>> Begin DATA SHOWN
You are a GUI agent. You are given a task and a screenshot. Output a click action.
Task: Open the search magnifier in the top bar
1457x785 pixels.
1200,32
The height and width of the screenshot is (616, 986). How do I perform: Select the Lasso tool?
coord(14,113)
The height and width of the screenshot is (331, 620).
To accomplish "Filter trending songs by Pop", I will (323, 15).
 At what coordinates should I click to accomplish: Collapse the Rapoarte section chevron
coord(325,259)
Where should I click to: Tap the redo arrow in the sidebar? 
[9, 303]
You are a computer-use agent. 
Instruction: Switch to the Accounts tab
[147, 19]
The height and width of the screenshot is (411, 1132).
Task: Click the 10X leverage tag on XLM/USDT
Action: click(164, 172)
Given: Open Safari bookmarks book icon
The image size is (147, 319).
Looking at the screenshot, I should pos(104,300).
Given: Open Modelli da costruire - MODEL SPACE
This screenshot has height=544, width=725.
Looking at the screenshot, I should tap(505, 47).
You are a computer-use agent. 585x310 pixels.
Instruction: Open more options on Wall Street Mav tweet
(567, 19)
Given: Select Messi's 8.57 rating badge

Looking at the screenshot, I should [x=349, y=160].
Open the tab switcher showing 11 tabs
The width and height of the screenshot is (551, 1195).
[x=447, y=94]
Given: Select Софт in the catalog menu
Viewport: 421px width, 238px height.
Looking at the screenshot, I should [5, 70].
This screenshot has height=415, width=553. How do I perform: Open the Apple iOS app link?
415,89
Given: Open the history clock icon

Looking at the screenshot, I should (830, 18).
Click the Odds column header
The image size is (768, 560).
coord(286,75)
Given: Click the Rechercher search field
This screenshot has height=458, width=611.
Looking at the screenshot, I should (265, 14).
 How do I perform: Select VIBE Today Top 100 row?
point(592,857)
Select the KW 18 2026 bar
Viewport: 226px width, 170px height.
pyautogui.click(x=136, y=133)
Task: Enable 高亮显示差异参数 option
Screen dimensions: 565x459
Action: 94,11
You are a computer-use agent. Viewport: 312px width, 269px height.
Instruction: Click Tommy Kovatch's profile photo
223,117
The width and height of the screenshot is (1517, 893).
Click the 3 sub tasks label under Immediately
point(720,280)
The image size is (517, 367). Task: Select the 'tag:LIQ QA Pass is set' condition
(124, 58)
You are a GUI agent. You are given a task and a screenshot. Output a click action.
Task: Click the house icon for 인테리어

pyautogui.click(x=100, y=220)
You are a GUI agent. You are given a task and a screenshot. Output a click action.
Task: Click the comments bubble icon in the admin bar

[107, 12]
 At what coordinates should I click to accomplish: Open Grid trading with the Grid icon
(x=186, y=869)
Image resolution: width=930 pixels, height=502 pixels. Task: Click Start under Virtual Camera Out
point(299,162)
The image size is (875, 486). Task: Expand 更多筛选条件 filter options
>> End DATA SHOWN
Copy every one of the lines above word for word, from first to last.

■ TASK OUTPUT ■
You are a GUI agent. You are given a task and a screenshot. Output a click action.
Task: Open the search magnifier in the top bar
1457x785 pixels.
1200,32
The height and width of the screenshot is (616, 986). How do I perform: Select the Lasso tool?
coord(14,113)
The height and width of the screenshot is (331, 620).
To accomplish "Filter trending songs by Pop", I will (323, 15).
 At what coordinates should I click to accomplish: Collapse the Rapoarte section chevron
coord(325,259)
Where should I click to: Tap the redo arrow in the sidebar? 
[9, 303]
You are a computer-use agent. 
Instruction: Switch to the Accounts tab
[147, 19]
The height and width of the screenshot is (411, 1132).
Task: Click the 10X leverage tag on XLM/USDT
Action: click(164, 172)
Given: Open Safari bookmarks book icon
The image size is (147, 319).
Looking at the screenshot, I should pos(104,300).
Given: Open Modelli da costruire - MODEL SPACE
This screenshot has height=544, width=725.
Looking at the screenshot, I should tap(505, 47).
You are a computer-use agent. 585x310 pixels.
Instruction: Open more options on Wall Street Mav tweet
(567, 19)
Given: Select Messi's 8.57 rating badge

Looking at the screenshot, I should [x=349, y=160].
Open the tab switcher showing 11 tabs
The width and height of the screenshot is (551, 1195).
[x=447, y=94]
Given: Select Софт in the catalog menu
Viewport: 421px width, 238px height.
Looking at the screenshot, I should [5, 70].
This screenshot has height=415, width=553. How do I perform: Open the Apple iOS app link?
415,89
Given: Open the history clock icon

Looking at the screenshot, I should (830, 18).
Click the Odds column header
The image size is (768, 560).
coord(286,75)
Given: Click the Rechercher search field
This screenshot has height=458, width=611.
Looking at the screenshot, I should (265, 14).
 How do I perform: Select VIBE Today Top 100 row?
point(592,857)
Select the KW 18 2026 bar
Viewport: 226px width, 170px height.
pyautogui.click(x=136, y=133)
Task: Enable 高亮显示差异参数 option
Screen dimensions: 565x459
Action: 94,11
You are a computer-use agent. Viewport: 312px width, 269px height.
Instruction: Click Tommy Kovatch's profile photo
223,117
The width and height of the screenshot is (1517, 893).
Click the 3 sub tasks label under Immediately
point(720,280)
The image size is (517, 367). Task: Select the 'tag:LIQ QA Pass is set' condition
(124, 58)
You are a GUI agent. You are given a task and a screenshot. Output a click action.
Task: Click the house icon for 인테리어

pyautogui.click(x=100, y=220)
You are a GUI agent. You are given a task and a screenshot. Output a click action.
Task: Click the comments bubble icon in the admin bar

[107, 12]
 At what coordinates should I click to accomplish: Open Grid trading with the Grid icon
(x=186, y=869)
Image resolution: width=930 pixels, height=502 pixels. Task: Click Start under Virtual Camera Out
point(299,162)
The image size is (875, 486). Task: Expand 更多筛选条件 filter options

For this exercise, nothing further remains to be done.